Un système éducatif oppressif et sans avenir 

L’enquête, du point de vue du spectateur, a surtout pour objectif d’expliquer les dérives d’un système éducatif basé sur les besoins des entreprises. 

Les subventions du ministère de l’Éducation aux Académies étant basées sur le taux d’emploi des étudiants dans le monde du travail, ces dernières reproduisent le même schéma envers les lycées. En conséquence, les établissements scolaires n’ont pas pour objectif d’assurer la réussite des élèves, de les orienter vers des stages en adéquation avec leurs études. Elles signent des contrats avec des entreprises privées, qui cherchent constamment des employés en burn-out constant, comme les call centers. 

Les abus des entreprises sont constamment soulignés dans le long-métrage, par la pression sur les employés pour réussir leurs objectifs de performance et l’incitation à rester tard la nuit (transgressant la convention de stage). Les passions individuelles sont étouffées, ne répondant ni aux besoins économiques ni aux standards de genre. Un ami de Kim Sohee, aussi danseur, travaille dans une entreprise de livraison. Il est moqué par ses collègues masculins en raison de ses pas de danse.

À qui la faute ? 

Ainsi, About Kim Sohee ne présente pas tant les dérives d’une entreprise que les dérives d’un système, et les conséquences sur les individus. 

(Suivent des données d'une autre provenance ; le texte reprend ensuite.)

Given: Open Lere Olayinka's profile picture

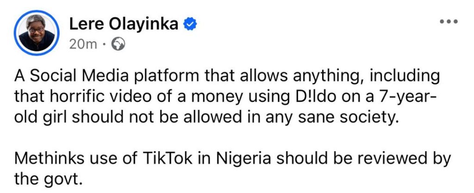Looking at the screenshot, I should (37, 33).
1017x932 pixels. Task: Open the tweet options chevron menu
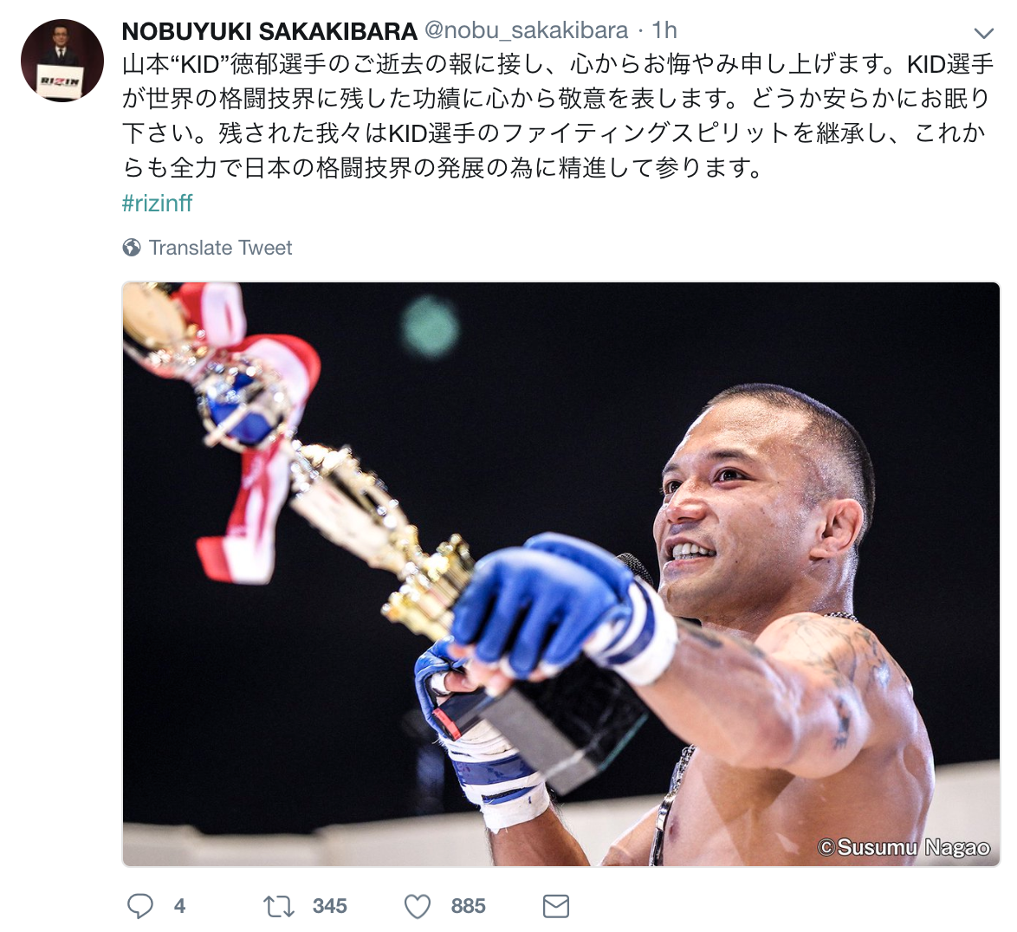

La scène la plus navrante devant être l’interrogatoire de l’enseignant chargé de trouver et d’encadrer les stages : celui-ci assure s’être informé sur le centre d’appel téléphonique. Or, l’enquêtrice révèle que l’entreprise avait 600 employés en 2022, tous engagés cette même année, avec un statut de stagiaire.

Cependant, July Jung ne limite pas sa critique au monde de l’entreprise et au système éducatif. 

Kim Sohee est très solitaire. En effet, ses parents ne se questionnent pas plus que cela sur ses conditions de stages. De plus, les conditions de travail des étudiants empêchent le développement de liens sociaux : incompatibilité des emplois du temps, fatigue, manque de confiance envers leurs états physiques et psychologiques. 

Une société néo-libérale, où la jeunesse est sacrifiée par le capitalisme, est une société profondément malade, et qui ne reconnaît pas cette maladie.

Encourager la passion individuelle, pas les besoins du système 

Tout le long du film, la passion pour la dance de Kim Sohee est mise en avant, avec la question suivante : pourquoi danse-t-elle ? Si elle a un bon niveau, elle n’est pas assez forte, et pas assez jeune, pour devenir une star de K-pop. Le long-métrage de July Jung propose implicitement une réponse simple : le plaisir de faire ce que l’on aime, et surtout le plaisir de progresser. 

Ce plaisir de progresser dans son travail n’existe pas dans une société où le travail que l’on fait est décidé par les besoins du marché, généralement pourvoyeur de postes aliénants et de subsistance.